Start of Data section
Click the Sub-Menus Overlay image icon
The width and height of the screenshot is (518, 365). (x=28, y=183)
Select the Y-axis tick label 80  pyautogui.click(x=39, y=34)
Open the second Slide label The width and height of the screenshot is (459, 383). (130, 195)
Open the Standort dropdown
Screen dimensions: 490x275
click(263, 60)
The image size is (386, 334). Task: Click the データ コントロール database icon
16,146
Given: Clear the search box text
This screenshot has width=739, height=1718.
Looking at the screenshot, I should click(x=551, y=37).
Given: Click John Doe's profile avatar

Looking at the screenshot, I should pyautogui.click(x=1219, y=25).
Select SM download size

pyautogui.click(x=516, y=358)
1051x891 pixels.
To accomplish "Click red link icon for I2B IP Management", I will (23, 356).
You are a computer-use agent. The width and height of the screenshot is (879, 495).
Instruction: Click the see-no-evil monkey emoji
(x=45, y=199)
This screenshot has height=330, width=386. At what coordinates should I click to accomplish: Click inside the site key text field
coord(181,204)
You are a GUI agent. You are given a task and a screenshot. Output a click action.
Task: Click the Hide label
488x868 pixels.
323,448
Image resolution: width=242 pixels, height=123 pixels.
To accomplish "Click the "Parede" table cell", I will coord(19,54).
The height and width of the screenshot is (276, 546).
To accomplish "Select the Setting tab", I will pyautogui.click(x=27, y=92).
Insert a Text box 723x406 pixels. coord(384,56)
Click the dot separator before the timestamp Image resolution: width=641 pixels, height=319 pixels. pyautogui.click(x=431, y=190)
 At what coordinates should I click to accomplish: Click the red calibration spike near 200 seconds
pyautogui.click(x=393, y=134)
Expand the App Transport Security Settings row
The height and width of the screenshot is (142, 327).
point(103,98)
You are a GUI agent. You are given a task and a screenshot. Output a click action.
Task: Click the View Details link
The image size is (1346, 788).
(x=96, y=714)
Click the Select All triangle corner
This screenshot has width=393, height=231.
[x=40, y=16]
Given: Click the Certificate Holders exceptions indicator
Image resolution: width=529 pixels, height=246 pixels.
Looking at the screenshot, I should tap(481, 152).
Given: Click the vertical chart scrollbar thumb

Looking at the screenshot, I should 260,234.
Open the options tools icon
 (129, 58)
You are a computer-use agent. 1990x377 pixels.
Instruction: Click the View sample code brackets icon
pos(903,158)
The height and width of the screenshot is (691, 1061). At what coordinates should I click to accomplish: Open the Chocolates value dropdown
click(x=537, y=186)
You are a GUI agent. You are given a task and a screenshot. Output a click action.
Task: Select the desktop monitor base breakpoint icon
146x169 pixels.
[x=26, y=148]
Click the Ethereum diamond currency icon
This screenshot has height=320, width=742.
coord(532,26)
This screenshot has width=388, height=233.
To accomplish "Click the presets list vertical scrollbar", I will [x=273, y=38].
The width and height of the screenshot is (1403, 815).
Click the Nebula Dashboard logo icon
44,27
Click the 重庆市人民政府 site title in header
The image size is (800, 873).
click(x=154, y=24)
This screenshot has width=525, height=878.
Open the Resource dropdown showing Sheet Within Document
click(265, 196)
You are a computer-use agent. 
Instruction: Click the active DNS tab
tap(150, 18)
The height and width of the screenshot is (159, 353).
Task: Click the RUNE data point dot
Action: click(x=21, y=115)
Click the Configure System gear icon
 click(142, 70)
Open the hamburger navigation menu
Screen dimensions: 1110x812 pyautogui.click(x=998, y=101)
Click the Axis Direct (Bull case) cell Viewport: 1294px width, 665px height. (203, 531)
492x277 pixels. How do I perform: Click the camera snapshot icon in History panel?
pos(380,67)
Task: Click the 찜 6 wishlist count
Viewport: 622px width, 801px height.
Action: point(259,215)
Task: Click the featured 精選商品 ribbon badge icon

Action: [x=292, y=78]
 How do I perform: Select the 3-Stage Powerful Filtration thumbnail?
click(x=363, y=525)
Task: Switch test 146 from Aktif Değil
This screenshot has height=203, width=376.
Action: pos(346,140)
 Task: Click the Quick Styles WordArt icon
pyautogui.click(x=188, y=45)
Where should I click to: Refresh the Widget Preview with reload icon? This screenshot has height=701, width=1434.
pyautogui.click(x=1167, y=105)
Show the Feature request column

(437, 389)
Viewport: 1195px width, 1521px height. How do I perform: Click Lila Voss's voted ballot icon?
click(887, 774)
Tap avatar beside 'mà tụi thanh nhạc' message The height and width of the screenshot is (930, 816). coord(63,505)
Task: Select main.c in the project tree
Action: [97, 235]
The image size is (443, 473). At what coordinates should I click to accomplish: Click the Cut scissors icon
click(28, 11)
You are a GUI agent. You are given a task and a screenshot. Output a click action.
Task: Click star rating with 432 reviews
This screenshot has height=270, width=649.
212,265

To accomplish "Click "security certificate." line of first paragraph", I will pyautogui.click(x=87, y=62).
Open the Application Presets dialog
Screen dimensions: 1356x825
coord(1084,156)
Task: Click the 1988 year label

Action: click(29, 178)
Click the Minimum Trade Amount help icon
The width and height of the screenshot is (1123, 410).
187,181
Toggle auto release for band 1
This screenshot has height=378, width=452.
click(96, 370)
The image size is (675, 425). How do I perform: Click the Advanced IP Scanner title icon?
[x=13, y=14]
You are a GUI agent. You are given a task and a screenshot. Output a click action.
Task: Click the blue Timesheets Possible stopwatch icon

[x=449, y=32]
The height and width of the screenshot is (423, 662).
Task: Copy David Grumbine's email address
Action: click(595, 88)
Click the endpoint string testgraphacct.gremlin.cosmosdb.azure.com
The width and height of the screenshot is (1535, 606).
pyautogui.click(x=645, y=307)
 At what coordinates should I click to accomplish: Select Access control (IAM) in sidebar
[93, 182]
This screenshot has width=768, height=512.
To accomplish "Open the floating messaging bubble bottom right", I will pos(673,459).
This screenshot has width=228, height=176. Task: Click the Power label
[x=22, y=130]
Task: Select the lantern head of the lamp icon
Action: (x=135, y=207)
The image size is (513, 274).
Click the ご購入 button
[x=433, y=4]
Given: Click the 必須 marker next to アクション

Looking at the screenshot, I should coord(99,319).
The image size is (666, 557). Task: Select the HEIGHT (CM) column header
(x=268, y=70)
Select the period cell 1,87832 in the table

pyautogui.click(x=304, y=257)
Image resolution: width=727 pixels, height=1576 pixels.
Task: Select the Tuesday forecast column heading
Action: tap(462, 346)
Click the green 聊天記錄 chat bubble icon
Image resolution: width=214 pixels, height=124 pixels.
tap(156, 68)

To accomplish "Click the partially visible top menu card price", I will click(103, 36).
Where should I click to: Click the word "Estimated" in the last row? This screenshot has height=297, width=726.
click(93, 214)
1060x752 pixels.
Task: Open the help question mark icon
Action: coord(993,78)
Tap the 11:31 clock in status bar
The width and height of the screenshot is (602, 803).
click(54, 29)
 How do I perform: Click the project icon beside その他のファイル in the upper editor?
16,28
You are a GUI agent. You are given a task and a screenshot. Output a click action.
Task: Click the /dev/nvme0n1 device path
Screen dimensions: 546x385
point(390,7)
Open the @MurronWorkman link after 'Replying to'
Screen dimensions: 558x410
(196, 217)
End of Data section
■ What is required: Among the lines above, return each one holding the string "link".

■ Answer box:
To accomplish "Click red link icon for I2B IP Management", I will (23, 356).
Task: Click the View Details link
Open the @MurronWorkman link after 'Replying to'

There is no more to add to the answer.